The relative transcriptional-versus-translational efficacies of selected genes in 2B4 cells were assessed, based on the fold-increase of mRNA and the corresponding protein levels of infected cells over those of mock-infected ones. A strong correlation between transcriptional and translational expressions of genes coding for CCL5/RANTES, CXCL1/GROα, CXCL10/IP-10, IFN-λ2, IL-6, IL-8, and TNFSF10/TRAIL (r² = 0.8378) was identified in SARS-CoV-infected 2B4 cells. Dotted line indicates regression line (A). The relative efficacy of gene expression among those highly activated in SARS-CoV-infected and DHOV-infected 2B4 cells was compared as described in a subsection of Results. Dotted line (y = x) separates the genes to verify which virus (DOHV; upper part, SARS-CoV; lower part) -infected 2B4 cells effectively translate the genes than the other virus-infected one. It became clear that translational expressions of CCL5/RANTES, CXCL1/GROα, IL-1α, IL-6, and, particularly of IFN-β, IFN-λ1 and –λ2 were efficient in DHOV-infected 2B4 cells.

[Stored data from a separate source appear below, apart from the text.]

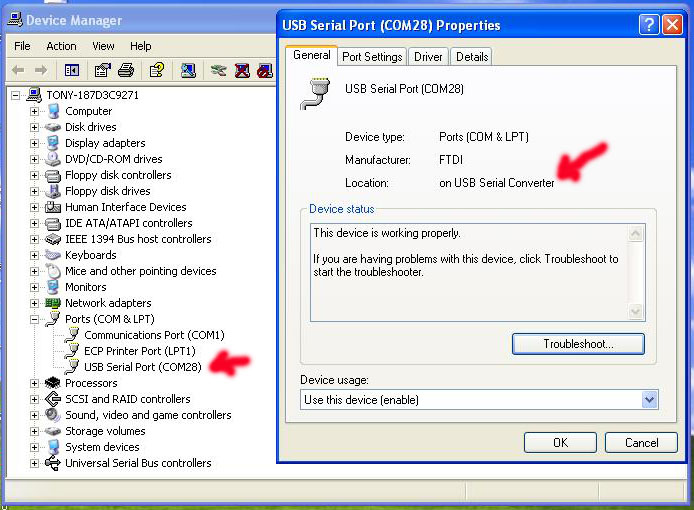Screen dimensions: 694x510
Task: Switch to the Driver tab
Action: (428, 57)
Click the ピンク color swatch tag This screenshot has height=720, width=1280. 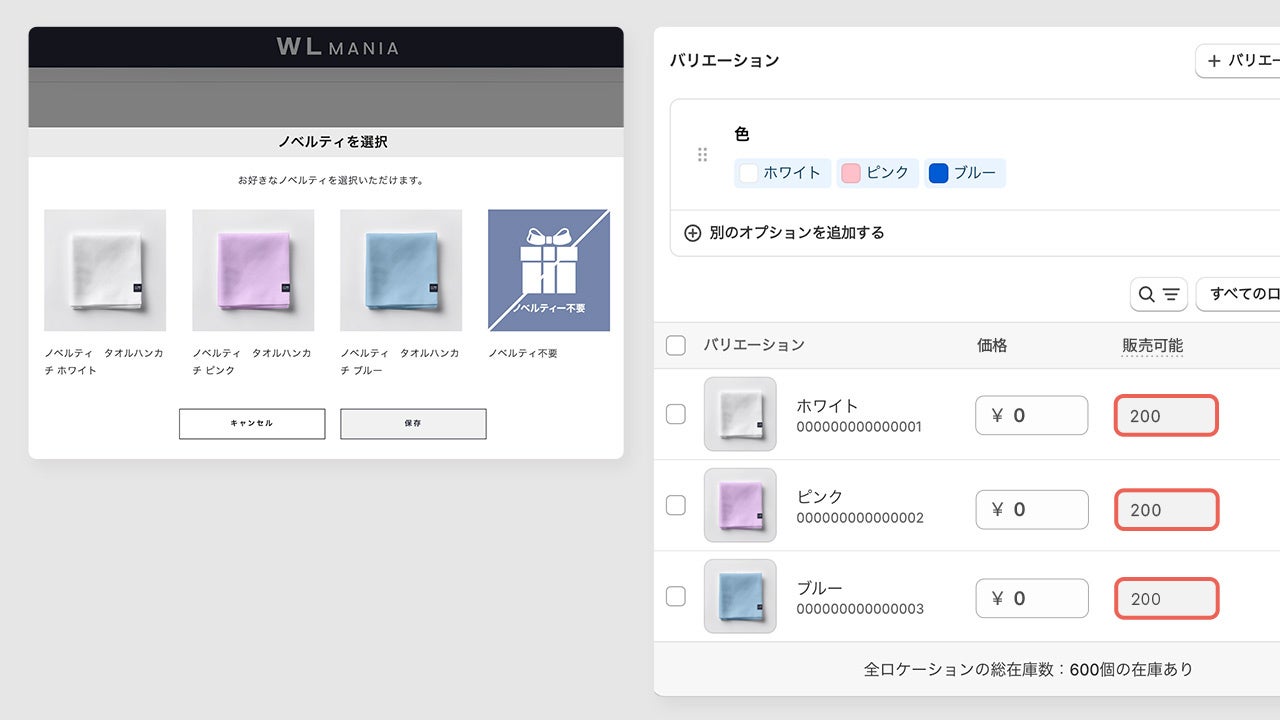pos(877,173)
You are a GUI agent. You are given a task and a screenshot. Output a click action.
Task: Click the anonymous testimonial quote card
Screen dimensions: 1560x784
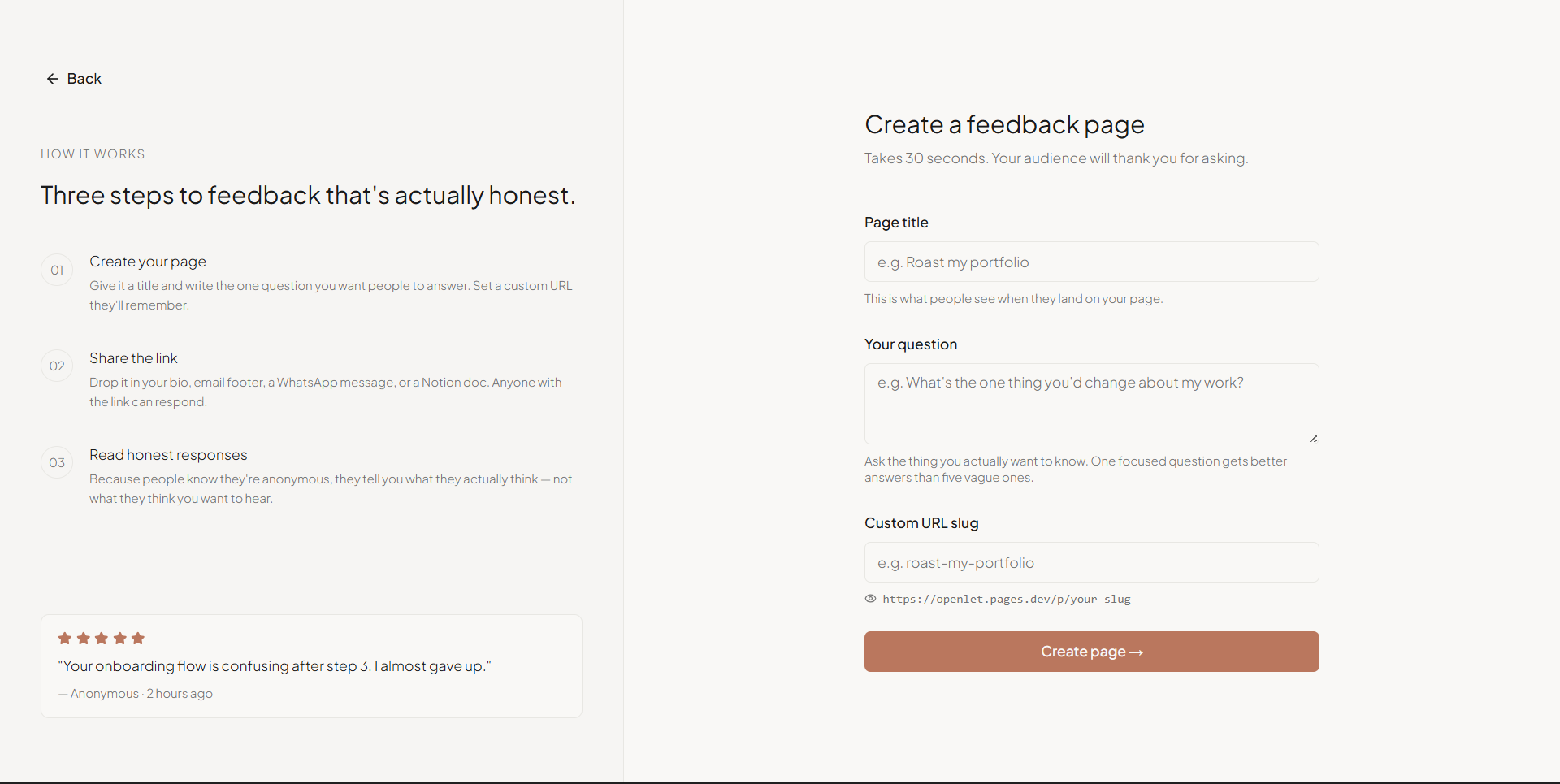[x=311, y=665]
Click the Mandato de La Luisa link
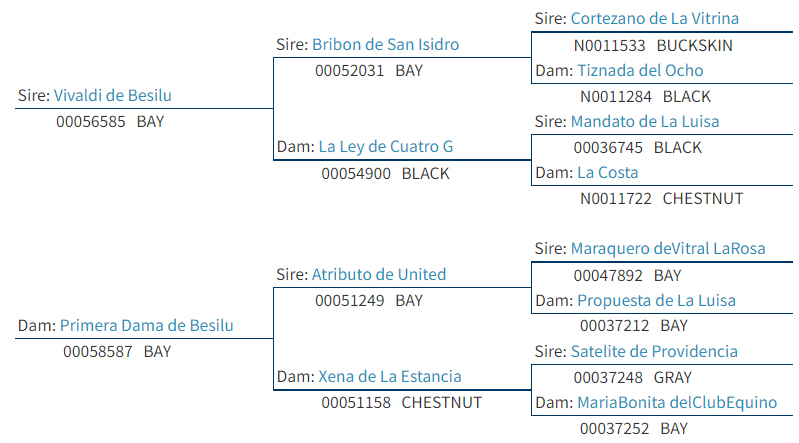The height and width of the screenshot is (443, 799). [645, 121]
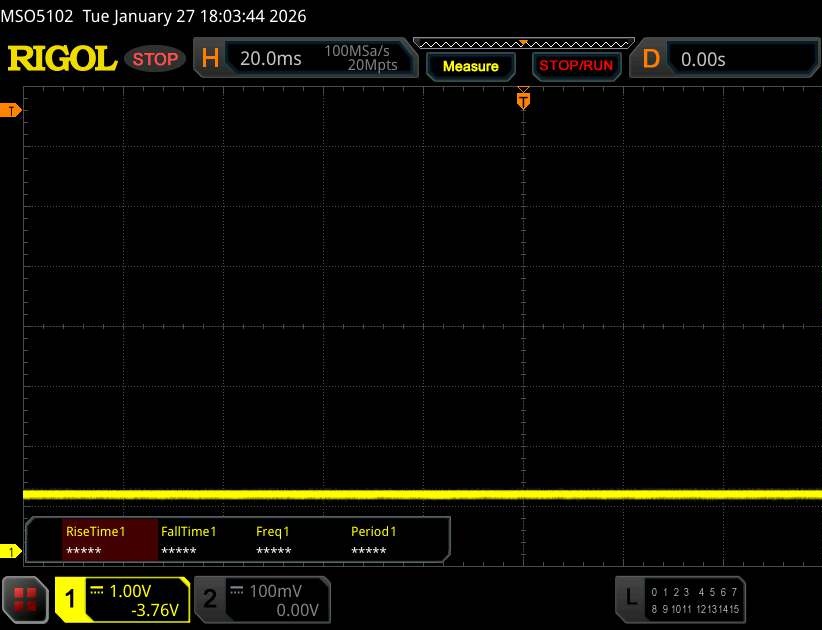
Task: Click the 0.00s horizontal delay value
Action: [703, 59]
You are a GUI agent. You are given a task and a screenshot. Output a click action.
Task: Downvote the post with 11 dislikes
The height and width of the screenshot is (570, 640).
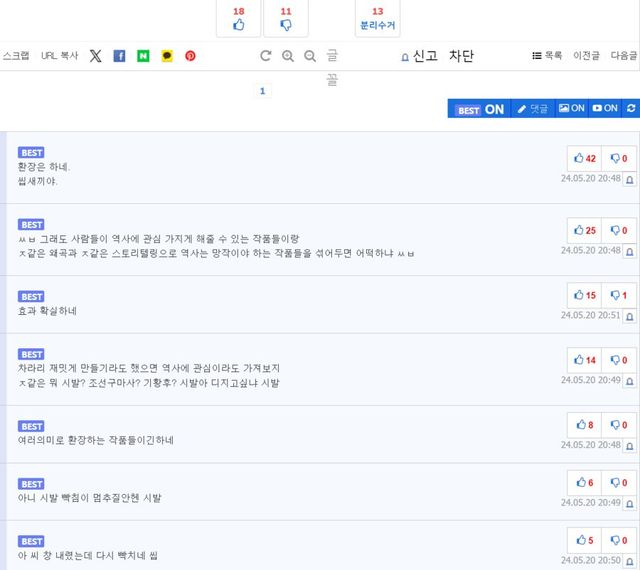[286, 18]
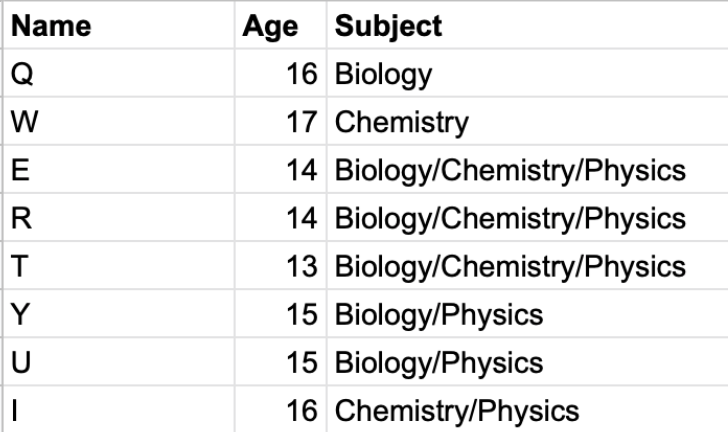This screenshot has height=432, width=728.
Task: Click Y's Biology/Physics subject cell
Action: (527, 314)
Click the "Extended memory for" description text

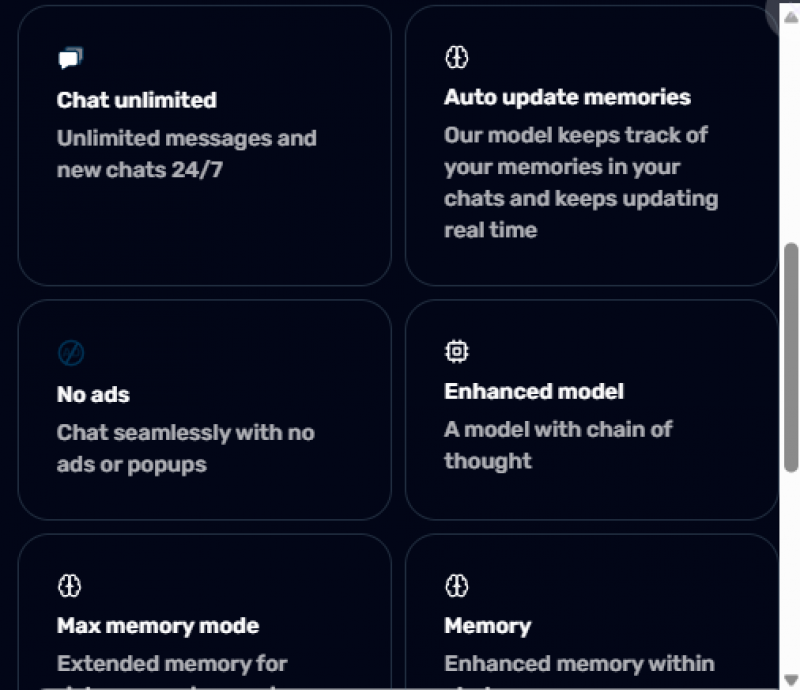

The efficacy of CXCL-10/IP-10, IL-8 and TNFSF10/TRAIL expression was similar between these two differentially infected 2B4 cells (B). Results are shown as mean ± SEM for nine calculated results by division of each triplicated samples in indicated cytokines.

Figure 9. Efficacy of IFN-λs in the host defense against SARS-CoV infection.

Confluent cultures of 2B4 cells were treated with rIFN-β, rIFN-λ1, or rIFN-λ2 at the indicated concentrations alone (A) or in combination (B) for 24 hrs prior to their infection with SARS-CoV (MOI = 0.01). Resulting supernatants were harvested at day 2 after infection for assessing yields of infectious progeny virus by the standard Vero E6-based infectivity assay. *, p<0.05 by a two-way ANOVA with Bonferroni's post-hoc test in comparison with IFN-untreated cultures. Data shown were representative of two independent experiments.